ARC Data Analytics Handbook

Version 0.0.2

All things data analytics at ARC Resources.

Best Practices

Data Science/ML Projects

These are some of the best practices for developing and maintaining code in data science and machine learning projects to ensure clarity, maintainability, and efficient workflows. While these guidelines are primarily intended for projects that are ready for production and undergoing code review, it is beneficial to keep them in mind during the exploratory data analysis (EDA) phase. Implementing these practices early can significantly reduce the amount of refactoring required later. However, during the EDA phase, the focus should remain on quick analyses to demonstrate value and feasibility, so it’s not necessary to fully adhere to these guidelines at this stage.

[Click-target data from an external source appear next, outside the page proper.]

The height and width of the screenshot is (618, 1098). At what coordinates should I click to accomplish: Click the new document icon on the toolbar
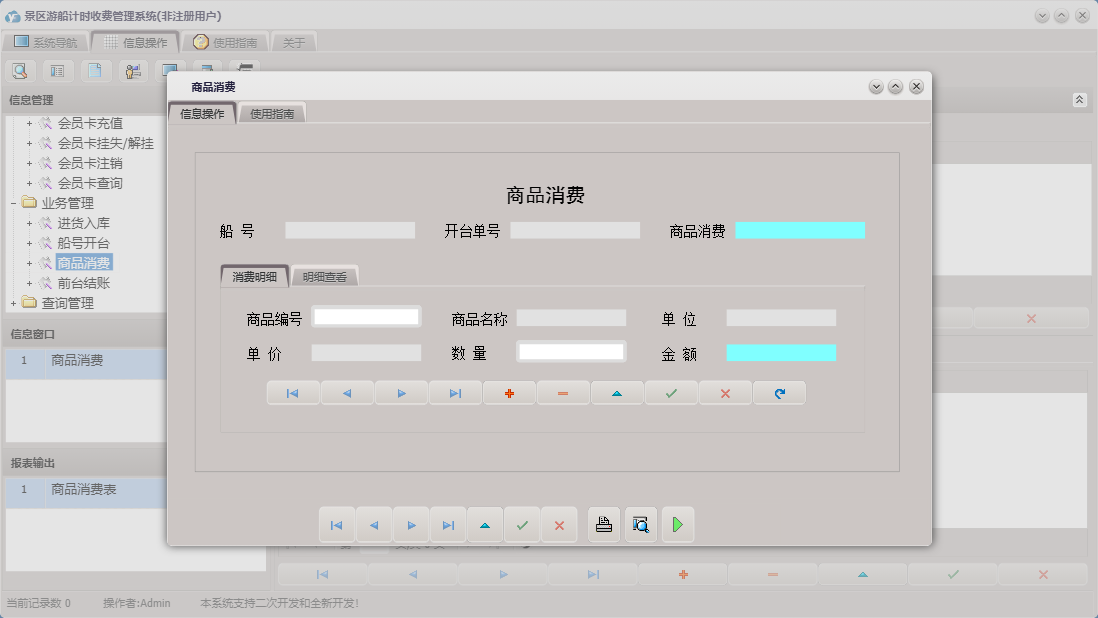coord(95,70)
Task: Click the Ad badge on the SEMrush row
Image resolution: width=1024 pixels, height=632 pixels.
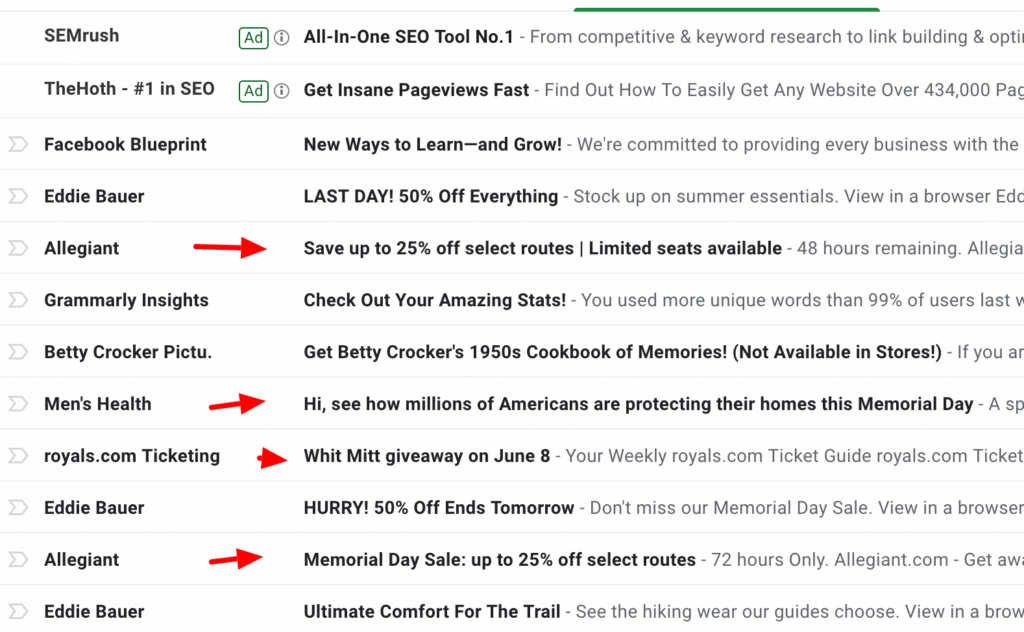Action: (253, 36)
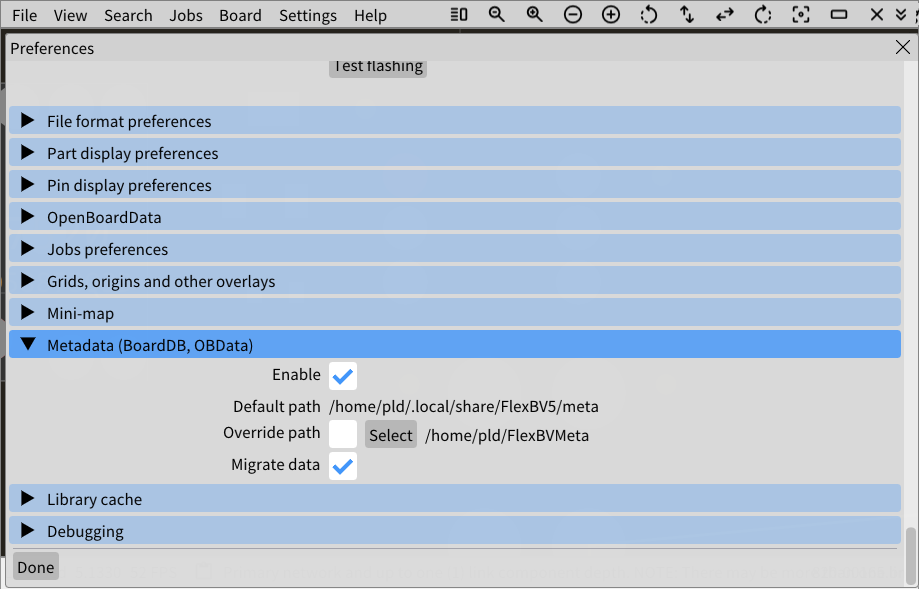Expand the File format preferences section
Image resolution: width=919 pixels, height=589 pixels.
[x=129, y=121]
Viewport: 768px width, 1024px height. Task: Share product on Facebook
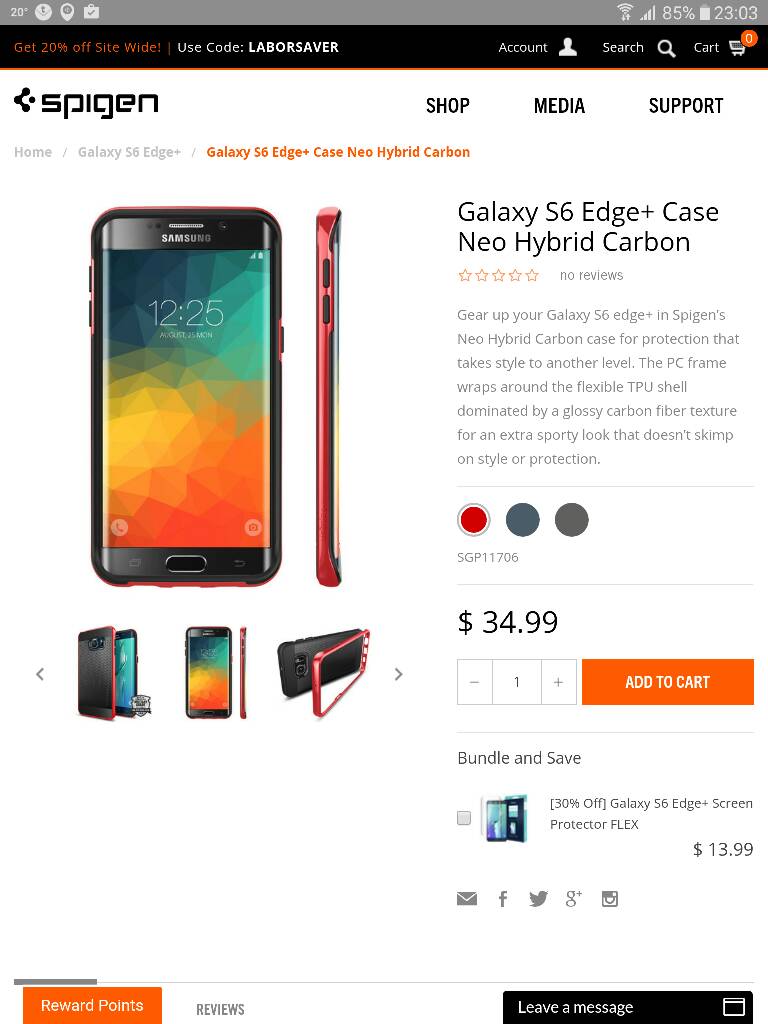(503, 899)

Project Organization and Workflow

This section outlines how projects should be structured and how development workflows can be managed to ensure consistency and collaboration.

Project Repositories

  • Separate Repositories: Maintain a separate repository for each project unless they are closely related. This approach keeps the codebase organized and manageable.
  • Project Templates: Use the template repository, mlops-template, as a template for new projects. This helps standardize folder structures and code examples across projects.
  • Consistent Folder Structure: Align your folder structure with mlops-template, to facilitate easy navigation and maintain consistency across all projects.
  • Exploratory Notebooks: Store exploratory notebooks in the dedicated folder named notebooks. Further organize them by project or experiment, using descriptive names that include project and experiment details. Example: notebooks/hook_load_anomaly_detection/drilling_experiment

Development Workflow

  • Separate EDA and Source Code: Use the source project folder to effectively organize production code and workflow notebooks. Exclude exploratory data analysis (EDA) files from the production source files to minimize clutter and maintain a clean, efficient structure. Use notebooks for EDA tasks, naming them descriptively and including numbering to indicate their sequence (e.g., 01_data_exploration.ipynb).
  • Frequent Commits: Commit code frequently during both Proof-of-Concept (PoC) and production phases. This practice helps track progress, facilitates collaboration, and provides the ability to revert changes when needed.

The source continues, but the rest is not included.